A federal court may only grant a petition for writ of habeas corpus if the federal petitioner can demonstrate that he "is in custody in violation of the Constitution or laws or treaties of the United States." 28 U.S.C. § 2241(a), (c)(3). A habeas corpus petition is the correct method for a prisoner to challenge "the very fact or duration of his confinement," and where "the relief he seeks is a determination that he is entitled to immediate release or a speedier release from that imprisonment." Preiser v. Rodriguez, 411 U.S. 475, 489 (1973). In contrast, a civil rights action pursuant to 42 U.S.C. § 1983 is the proper method for a prisoner to challenge the conditions of that confinement. McCarthy v. Bronson, 500 U.S. 136, 141-42 (1991); Preiser, 411 U.S. at 499. Any deprivation that does not affect the fact or duration of a prisoner's overall confinement is necessarily a condition of that confinement. Jenkins v. Haubert, 179 F.3d 19, 28 (2d Cir.1999). In other words, if a successful conditions of confinement challenge would not necessarily shorten the prisoner's sentence, then § 1983 is the appropriate vehicle. See Wilkinson v. Dotson, 544 U.S. 74 (2005). In the federal context, Bivens v. Six Unknown Named Agents of Federal Bureau of Narcotics, 403 U.S. 388 (1971), provides petitioners with a remedy for violation of civil rights by federal actors. C.f., Badea v. Cox, 931 F.2d 573, 574 (9th Cir. 1991) (challenges to conditions of confinement by state prisoners should be presented in a 42 U.S.C. § 1983 civil rights action rather than a habeas corpus petition).

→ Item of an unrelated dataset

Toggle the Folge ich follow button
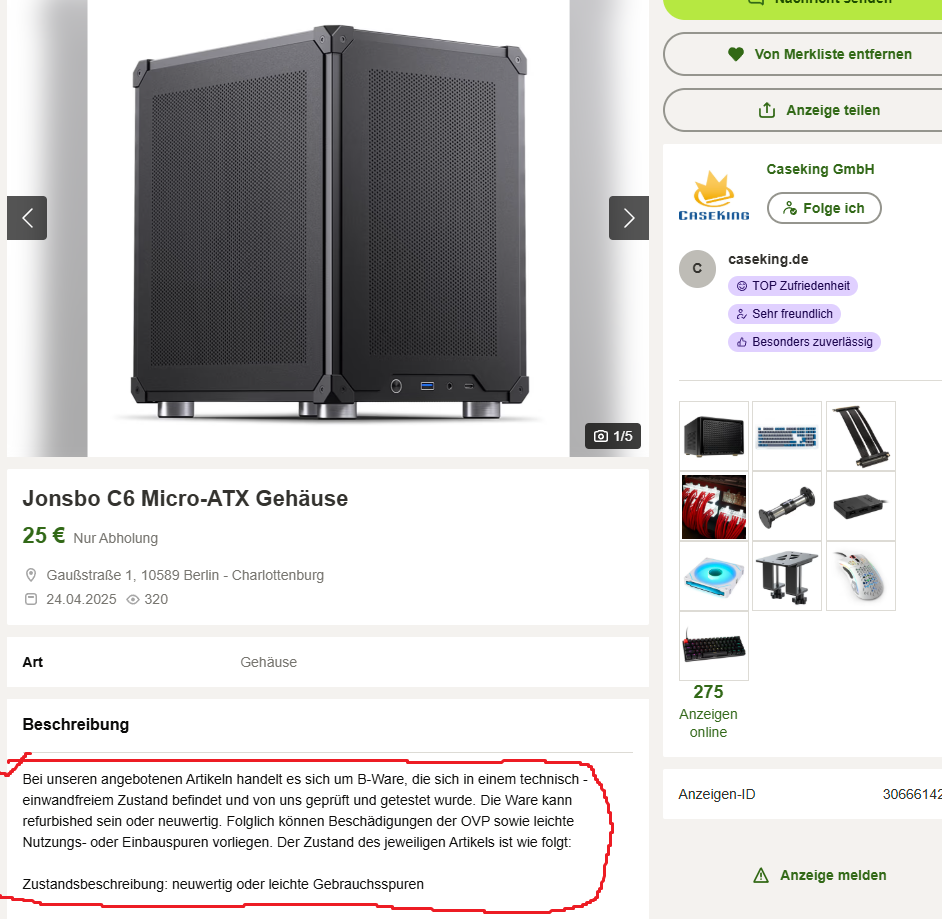The width and height of the screenshot is (942, 919). 824,208
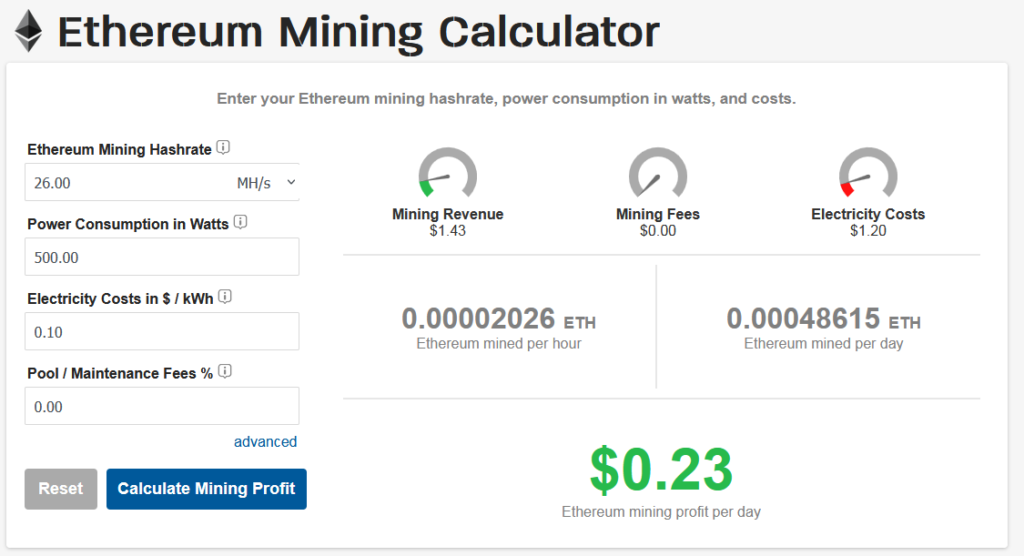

In the instant petition, Petitioner's claims that the BOP has failed to grant him individualized consideration for transfer to an RRC for the full twelve months as provided in 18 U.S.C. § 3624(c) as amended by the Second Chance Act of 2007, Pub. L. No. 110-199. Respondent correctly argues that this claim does not challenge the fact or duration of Petitioner's sentence. The Ninth Circuit has determined that release to an RRC is not a release from incarceration. Rodriguez v. Smith, 541 F.3d 1180 (9th Cir.2008). Therefore, a transfer to an RRC will not affect the fact or duration of his confinement, and therefore does not give rise to a claim for which habeas relief can be granted. Moreover, the Ninth Circuit recently held that federal district courts lack jurisdiction to review individualized discretionary decisions made by the BOP pursuant to 18 U.S.C. § 3621. See Reeb v. Thomas, 636 F.3d 1224, 1228 (9th Cir.2011). Accordingly, this Court does not have subject matter jurisdiction to review the instant challenge under section 2241, and the petition must be dismissed.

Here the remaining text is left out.